**DATA TO PROCESS**
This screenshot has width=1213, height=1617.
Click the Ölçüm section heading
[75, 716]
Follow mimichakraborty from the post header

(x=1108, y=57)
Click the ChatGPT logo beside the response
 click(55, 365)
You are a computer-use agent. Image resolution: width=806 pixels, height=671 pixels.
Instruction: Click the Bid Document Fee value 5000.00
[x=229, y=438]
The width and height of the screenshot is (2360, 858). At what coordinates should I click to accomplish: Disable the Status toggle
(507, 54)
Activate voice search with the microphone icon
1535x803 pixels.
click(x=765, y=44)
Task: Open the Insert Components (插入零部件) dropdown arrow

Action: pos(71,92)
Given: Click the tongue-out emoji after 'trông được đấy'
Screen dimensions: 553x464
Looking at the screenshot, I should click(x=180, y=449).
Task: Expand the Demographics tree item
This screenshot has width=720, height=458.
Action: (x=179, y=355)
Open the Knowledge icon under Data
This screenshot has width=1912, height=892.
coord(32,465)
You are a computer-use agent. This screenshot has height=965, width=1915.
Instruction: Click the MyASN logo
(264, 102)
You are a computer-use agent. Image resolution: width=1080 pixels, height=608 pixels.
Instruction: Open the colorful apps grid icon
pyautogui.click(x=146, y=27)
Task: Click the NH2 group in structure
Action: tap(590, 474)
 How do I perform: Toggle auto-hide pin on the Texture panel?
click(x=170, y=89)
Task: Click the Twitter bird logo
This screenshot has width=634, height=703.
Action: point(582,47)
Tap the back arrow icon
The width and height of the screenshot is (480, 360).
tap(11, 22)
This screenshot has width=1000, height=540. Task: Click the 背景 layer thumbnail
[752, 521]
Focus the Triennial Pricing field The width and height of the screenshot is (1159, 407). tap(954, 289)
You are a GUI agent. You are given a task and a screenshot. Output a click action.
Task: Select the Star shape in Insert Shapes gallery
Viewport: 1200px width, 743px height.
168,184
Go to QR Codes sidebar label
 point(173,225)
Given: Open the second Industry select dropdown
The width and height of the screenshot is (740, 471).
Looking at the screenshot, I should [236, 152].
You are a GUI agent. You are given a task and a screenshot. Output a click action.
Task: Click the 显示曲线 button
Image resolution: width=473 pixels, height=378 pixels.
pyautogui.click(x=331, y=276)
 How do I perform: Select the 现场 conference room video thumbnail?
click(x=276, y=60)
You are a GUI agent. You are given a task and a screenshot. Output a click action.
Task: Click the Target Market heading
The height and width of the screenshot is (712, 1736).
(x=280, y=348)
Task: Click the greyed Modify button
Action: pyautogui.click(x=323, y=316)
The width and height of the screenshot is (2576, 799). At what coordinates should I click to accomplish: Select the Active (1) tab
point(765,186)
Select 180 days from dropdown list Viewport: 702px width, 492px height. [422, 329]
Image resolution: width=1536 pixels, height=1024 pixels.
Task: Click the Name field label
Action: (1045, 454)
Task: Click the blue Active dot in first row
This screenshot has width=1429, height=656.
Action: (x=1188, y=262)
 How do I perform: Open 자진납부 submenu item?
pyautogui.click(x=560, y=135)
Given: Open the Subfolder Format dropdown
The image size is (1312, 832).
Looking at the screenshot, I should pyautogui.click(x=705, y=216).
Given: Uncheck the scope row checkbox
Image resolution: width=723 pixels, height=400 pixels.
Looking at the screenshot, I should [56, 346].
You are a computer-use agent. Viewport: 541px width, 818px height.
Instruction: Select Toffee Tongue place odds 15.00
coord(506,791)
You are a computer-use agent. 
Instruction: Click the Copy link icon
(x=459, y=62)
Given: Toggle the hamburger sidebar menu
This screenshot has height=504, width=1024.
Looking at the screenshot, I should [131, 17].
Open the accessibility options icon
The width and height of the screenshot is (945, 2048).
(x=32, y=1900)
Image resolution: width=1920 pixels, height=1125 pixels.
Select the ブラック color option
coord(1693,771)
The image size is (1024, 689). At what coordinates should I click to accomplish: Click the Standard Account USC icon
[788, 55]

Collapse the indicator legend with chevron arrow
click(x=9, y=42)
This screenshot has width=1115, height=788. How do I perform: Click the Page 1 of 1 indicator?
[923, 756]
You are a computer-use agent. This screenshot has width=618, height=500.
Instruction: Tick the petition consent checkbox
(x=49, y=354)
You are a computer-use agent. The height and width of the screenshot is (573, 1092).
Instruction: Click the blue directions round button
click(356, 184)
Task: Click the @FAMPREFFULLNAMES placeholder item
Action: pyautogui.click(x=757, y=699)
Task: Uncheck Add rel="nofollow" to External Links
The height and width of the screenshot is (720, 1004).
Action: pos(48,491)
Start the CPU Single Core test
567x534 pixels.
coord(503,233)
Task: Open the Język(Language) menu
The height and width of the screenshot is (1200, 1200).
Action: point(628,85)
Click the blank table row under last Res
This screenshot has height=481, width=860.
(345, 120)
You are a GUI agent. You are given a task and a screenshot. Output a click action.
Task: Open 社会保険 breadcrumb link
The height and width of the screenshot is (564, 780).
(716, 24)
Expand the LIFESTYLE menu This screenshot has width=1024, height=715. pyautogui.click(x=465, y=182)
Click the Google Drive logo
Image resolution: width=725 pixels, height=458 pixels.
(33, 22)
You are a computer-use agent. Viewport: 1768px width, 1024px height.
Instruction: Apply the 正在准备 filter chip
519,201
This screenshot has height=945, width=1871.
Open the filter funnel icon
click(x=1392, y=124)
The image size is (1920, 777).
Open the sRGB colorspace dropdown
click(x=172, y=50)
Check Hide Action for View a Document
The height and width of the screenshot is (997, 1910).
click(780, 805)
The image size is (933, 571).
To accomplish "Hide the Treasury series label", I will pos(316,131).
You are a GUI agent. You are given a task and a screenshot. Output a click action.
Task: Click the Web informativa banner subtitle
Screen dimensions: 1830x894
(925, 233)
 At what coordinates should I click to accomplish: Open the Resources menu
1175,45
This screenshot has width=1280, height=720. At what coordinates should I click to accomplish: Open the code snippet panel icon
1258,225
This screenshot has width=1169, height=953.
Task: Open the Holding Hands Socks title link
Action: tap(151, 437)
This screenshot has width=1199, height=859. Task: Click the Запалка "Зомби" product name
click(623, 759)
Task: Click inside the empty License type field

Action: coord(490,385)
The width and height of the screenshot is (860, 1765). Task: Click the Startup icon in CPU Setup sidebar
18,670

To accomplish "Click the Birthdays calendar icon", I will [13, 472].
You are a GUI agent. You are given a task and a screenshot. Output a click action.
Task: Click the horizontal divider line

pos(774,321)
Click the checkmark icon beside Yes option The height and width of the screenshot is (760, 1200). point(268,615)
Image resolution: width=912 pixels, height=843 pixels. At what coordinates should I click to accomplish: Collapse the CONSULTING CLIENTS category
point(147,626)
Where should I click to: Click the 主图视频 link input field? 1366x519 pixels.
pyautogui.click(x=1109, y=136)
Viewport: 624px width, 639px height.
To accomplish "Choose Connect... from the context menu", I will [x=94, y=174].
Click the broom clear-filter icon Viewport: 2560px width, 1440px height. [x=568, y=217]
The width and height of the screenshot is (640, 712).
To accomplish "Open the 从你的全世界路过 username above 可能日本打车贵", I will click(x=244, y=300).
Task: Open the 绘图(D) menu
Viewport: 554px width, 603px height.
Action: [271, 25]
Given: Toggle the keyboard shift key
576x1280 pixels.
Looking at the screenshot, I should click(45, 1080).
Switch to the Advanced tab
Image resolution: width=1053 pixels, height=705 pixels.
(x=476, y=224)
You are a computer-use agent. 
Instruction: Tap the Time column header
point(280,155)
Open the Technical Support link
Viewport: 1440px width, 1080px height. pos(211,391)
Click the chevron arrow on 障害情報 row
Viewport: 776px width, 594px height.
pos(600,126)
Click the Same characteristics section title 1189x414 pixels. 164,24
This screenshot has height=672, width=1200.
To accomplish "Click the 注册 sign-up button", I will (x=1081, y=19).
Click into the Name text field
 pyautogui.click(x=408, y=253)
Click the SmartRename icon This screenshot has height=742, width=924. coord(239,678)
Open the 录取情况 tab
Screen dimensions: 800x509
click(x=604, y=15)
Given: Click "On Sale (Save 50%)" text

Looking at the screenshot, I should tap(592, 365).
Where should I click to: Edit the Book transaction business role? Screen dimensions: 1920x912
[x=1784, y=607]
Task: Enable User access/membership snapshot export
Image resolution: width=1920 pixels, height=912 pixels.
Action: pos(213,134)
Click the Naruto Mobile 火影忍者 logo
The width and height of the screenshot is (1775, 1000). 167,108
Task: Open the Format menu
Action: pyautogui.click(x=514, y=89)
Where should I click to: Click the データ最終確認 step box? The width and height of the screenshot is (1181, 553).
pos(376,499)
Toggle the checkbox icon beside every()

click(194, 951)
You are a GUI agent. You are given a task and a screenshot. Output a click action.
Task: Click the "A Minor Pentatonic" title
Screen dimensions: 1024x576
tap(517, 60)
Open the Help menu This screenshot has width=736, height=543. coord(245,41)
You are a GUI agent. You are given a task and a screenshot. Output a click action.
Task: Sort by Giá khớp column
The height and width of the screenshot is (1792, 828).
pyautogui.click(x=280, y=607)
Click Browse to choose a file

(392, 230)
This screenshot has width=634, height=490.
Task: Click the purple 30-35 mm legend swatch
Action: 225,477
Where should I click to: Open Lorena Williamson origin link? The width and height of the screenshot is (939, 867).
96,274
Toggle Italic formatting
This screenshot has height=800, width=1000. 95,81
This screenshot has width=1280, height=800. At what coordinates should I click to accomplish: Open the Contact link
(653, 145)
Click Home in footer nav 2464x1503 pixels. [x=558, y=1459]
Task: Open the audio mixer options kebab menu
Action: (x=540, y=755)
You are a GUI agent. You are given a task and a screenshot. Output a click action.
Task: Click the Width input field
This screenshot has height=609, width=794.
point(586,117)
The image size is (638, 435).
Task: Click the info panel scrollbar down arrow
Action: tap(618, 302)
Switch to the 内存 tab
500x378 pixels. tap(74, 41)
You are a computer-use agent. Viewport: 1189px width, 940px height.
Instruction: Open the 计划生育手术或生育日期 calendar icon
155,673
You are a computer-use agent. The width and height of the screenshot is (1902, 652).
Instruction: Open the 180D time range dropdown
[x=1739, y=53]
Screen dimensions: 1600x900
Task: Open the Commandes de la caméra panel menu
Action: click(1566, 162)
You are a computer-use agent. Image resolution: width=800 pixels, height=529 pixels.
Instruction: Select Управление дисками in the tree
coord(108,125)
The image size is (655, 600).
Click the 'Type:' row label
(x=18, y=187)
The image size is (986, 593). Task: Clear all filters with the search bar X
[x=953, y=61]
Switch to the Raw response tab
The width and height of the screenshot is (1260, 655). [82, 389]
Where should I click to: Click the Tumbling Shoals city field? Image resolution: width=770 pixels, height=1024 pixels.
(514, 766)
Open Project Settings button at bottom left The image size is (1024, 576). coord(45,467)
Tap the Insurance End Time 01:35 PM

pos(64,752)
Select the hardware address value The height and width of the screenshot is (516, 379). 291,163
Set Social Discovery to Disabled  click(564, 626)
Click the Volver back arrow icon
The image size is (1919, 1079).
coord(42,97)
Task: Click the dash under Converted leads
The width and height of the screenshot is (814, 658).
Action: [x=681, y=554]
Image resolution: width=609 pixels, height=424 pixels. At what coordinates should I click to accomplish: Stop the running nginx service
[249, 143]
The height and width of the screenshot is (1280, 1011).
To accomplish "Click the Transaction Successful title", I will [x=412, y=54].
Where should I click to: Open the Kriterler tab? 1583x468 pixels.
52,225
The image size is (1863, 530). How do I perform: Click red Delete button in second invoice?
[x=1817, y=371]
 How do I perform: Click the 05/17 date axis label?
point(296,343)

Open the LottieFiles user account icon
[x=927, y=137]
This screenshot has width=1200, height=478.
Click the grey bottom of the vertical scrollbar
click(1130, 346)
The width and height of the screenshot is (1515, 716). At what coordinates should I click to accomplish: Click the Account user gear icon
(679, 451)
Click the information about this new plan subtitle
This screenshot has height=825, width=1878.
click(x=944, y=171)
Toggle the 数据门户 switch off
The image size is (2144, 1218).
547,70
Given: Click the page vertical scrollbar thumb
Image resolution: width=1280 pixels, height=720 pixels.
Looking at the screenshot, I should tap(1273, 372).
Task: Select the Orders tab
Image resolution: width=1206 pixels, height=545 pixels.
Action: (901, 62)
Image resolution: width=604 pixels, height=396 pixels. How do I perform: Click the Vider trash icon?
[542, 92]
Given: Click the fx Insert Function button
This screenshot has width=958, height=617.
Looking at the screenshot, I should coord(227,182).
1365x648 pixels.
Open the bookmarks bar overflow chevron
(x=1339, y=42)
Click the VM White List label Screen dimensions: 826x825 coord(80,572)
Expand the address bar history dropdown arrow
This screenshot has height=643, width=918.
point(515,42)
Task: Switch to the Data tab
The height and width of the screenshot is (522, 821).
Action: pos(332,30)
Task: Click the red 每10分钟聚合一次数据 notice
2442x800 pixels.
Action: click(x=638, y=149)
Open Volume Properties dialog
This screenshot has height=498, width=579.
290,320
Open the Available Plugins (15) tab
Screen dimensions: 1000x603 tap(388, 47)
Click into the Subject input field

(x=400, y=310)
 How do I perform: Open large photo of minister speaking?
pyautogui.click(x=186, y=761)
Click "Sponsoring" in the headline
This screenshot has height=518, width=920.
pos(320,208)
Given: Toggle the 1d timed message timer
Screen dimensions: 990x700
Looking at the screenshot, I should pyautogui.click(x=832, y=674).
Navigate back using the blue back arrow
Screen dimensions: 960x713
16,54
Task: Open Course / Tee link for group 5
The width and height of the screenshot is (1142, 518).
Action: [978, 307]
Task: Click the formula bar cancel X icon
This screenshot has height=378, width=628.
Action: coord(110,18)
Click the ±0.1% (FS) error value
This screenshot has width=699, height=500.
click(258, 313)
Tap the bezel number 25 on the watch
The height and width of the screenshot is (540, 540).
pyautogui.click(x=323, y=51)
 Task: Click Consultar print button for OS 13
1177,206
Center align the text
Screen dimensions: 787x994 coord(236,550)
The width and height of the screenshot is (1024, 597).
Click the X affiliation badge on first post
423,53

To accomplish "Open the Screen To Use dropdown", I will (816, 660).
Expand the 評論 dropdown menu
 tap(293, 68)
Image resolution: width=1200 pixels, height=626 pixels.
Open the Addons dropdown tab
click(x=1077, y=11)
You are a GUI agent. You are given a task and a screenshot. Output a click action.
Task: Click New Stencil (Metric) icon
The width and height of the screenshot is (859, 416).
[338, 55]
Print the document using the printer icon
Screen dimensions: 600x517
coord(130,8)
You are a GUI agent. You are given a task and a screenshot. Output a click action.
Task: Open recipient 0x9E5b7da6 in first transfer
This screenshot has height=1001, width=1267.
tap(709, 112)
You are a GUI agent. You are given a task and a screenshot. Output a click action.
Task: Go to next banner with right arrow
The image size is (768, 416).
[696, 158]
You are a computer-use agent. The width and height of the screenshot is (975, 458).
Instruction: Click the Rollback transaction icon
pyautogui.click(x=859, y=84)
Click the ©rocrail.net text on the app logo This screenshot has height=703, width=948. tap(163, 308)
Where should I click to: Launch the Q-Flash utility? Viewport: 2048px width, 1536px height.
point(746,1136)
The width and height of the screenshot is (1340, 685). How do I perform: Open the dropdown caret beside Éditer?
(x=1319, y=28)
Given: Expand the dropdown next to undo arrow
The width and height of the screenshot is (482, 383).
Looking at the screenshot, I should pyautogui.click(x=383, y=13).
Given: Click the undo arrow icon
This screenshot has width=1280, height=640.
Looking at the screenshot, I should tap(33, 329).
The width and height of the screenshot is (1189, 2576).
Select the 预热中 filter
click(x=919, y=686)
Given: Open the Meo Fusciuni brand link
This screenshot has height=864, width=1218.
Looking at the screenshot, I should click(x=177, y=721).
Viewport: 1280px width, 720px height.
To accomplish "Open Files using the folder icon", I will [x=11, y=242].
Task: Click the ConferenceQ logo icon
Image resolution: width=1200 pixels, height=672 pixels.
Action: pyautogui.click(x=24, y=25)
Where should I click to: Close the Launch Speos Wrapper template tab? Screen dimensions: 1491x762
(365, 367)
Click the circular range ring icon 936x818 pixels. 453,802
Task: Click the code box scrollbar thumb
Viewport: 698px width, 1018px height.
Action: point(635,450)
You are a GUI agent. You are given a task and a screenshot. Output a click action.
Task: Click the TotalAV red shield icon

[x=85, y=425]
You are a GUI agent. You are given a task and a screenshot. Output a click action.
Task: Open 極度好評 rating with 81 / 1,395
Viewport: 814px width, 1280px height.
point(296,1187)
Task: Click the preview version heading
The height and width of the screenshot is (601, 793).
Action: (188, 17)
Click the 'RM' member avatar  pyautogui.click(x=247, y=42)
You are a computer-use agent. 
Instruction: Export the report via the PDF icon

**WHAT THIS TASK INVOLVES**
Return a copy of each line in the entries that contains "next".

**ANSWER TO THIS TASK**
Task: Go to next banner with right arrow
Given: Expand the dropdown next to undo arrow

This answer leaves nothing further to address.